An early termination fee (ETF) is a charge levied when a party wants to break the term of an agreement or long-term contract. They are stipulated in the contract or agreement itself, and provide an incentive for the party subject to them to abide by the agreement.

==Service industries==

Termination fees are common to service industries such as cellular telephone service, subscription television, and so on, where they are often known as early termination fees. For instance, a customer who purchases cellular phone service might sign a two-year contract, which might stipulate a $350 fee if the customer breaks the contract. Consumer interest groups have criticized such fees as being anti-competitive because they prevent users from migrating to superior services.

In the suburban Atlanta county of Gwinnett, customers were hit with termination fees of over $23 when the county commission chose not to renew the contracts of the county trash collectors in November 2008. The two companies charged this both in violation of county law and in breach of contract.
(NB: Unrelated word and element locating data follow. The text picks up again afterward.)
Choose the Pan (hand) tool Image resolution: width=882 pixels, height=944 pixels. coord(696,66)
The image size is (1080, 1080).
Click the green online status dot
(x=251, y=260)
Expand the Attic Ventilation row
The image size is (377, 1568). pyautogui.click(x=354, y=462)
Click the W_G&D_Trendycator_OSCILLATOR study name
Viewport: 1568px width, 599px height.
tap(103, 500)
==Mergers and acquisitions==

In mergers and acquisitions termination fees are often levied in the event that one party fails to consummate a merger—for instance, because it was unsuccessful in getting shareholder approval or because it agreed to a competing offer. For instance, in 2005 Johnson & Johnson agreed to acquire Guidant, but Guidant later accepted a competing offer and was subject to a termination fee of $705 million.

These termination fees have been criticized as well. Shareholders in companies being purchased sometimes believe that termination fees are too high, and instead of representing the costs that the purchasing party would suffer should the deal fall through, instead act as a way of forcing shareholders and directors to accede to the deal.